6. Disclaimer of Warranties. The Licensed Software IS provided TO LICENSEE FREE OF CHARGE AND ON AN “AS-IS” BASIS. LICENSOR disclaimS all express, implied or statutory warranties relating to the Licensed Software, including but not limited to, merchantability, fitness for a particular purpose, TITLE, and non-infringement. LICENSOR does not warrant that use of the Licensed Software will be uninterrupted or error-free. The exclusions of warranties and remedies contained in this Agreement shall apply to Licensee only to the extent such exclusions and remedies are permitted under the laws of the jurisdiction where Licensee is located.
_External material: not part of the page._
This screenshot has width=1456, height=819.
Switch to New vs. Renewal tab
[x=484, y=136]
7. Limitation of Remedies and Damages. TO THE MAXIMUM EXTENT PERMITTED BY LAW, Licensor shall NOT be responsible with respect to any subject matter of this Agreement or terms or conditions related thereto under any contract, negligence, strict liability or other theory (a) for loss or inaccuracy of data or cost of procurement of substitute goods, services or technology, or (b) for any indirect, incidental or consequential damages including, but not limited to loss of revenues and loss of profits. TO THE MAXIMUM EXTENT PERMITTED BY LAW, Licensor’s aggregate cumulative liability hereunder shall NOT exceed fifty dollars ($50.00). The limitations and exclusions of remedies contained in this Agreement shall apply to Licensee only to the extent such limitations or exclusions are permitted under the laws of the jurisdiction where Licensee is located.
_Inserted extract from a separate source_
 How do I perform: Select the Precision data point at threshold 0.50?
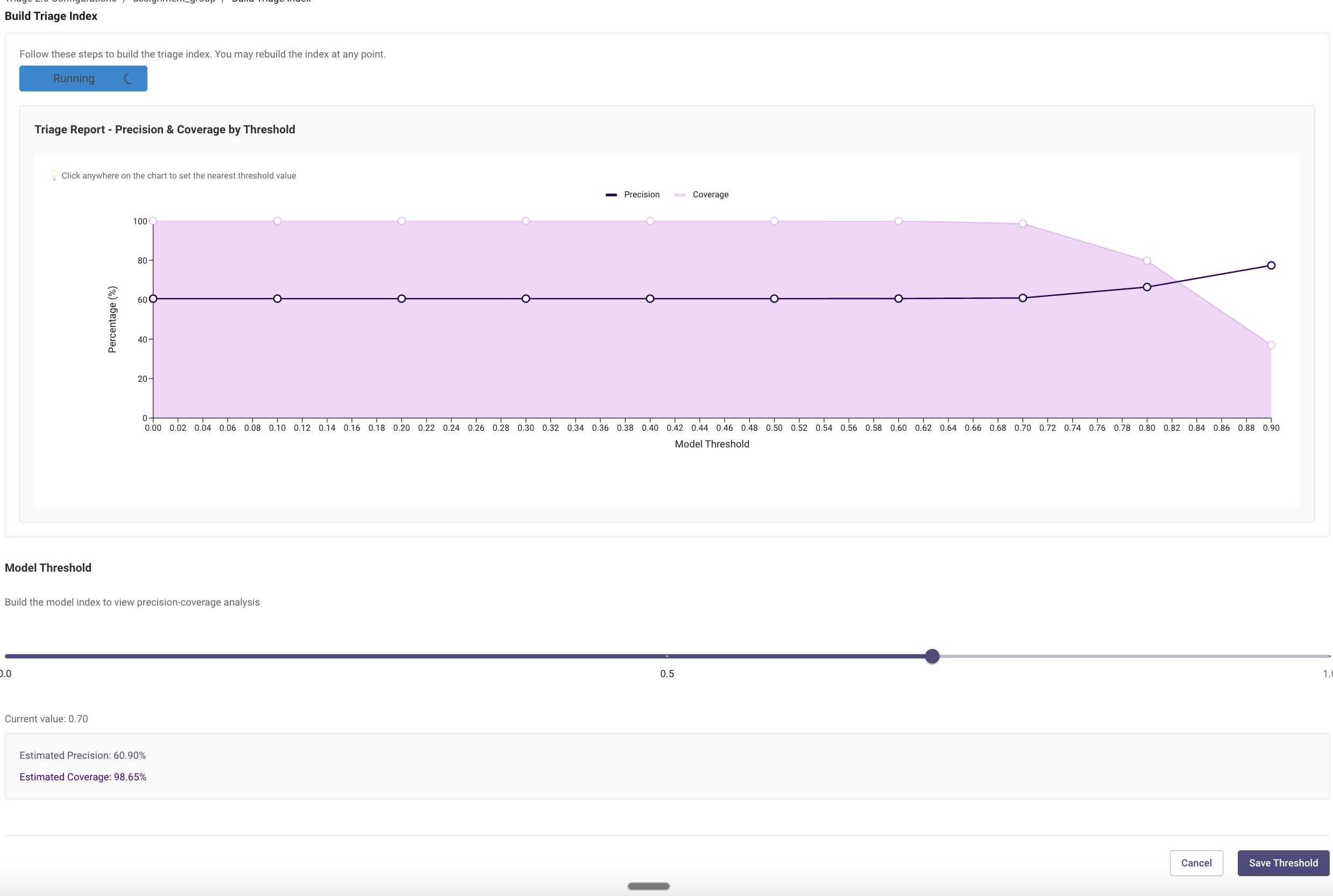774,299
8. Basis of Bargain. The disclaimer of warranties and limitation of remedies and damages set forth above are fundamental elements of the basis of the agreement between Licensor and Licensee. Licensor would not be able to provide the Licensed Software without such limitations.
9. Term and Termination. This Agreement will expire at the end of the Trial Period, unless earlier terminated pursuant to this Section 9. This Agreement will terminate immediately in the event that Licensee breaches any of the terms hereof. Licensee may terminate this Agreement at any time, with or without cause. Upon termination, the license granted hereunder shall terminate and Licensee shall immediately destroy all copies of the Licensed Software in Licensee’s possession. The terms of this Agreement which are intended to survive termination will remain in effect.
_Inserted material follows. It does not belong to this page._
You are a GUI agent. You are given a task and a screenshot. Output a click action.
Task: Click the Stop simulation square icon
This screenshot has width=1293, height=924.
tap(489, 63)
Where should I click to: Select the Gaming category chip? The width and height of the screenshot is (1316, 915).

10. Miscellaneous. Neither the rights nor the obligations arising under this Agreement are assignable by Licensee, and any such attempted assignment or transfer shall be void and without effect. Licensor may freely assign this Agreement. This Agreement shall be governed by and construed in accordance with the laws of the State of California and the United States without regard to the conflict of laws provisions therein that would require application of the laws of another jurisdiction. The United Nations Convention on Contracts for the International Sale of Goods shall not apply to this Agreement. In the event that any provision of this Agreement is found to be contrary to law, then such provision shall be construed as nearly as possible to reflect the intention of the parties, with the other provisions remaining in full force and effect. The Licensed Software and related technology are subject to U.S. export control laws and may be subject to export or import regulations in other countries. Licensee agree not to export, reexport, or transfer, directly or indirectly, any U.S. technical data acquired from Licensor in violation of the United States export laws or regulations. This Agreement constitutes the entire agreement between the parties pertaining to the subject matter hereof, and any and all written or oral agreements previously existing between the parties are expressly canceled. Except as otherwise expressly provided in this Agreement, any modifications of this Agreement must be in writing and agreed to by both parties.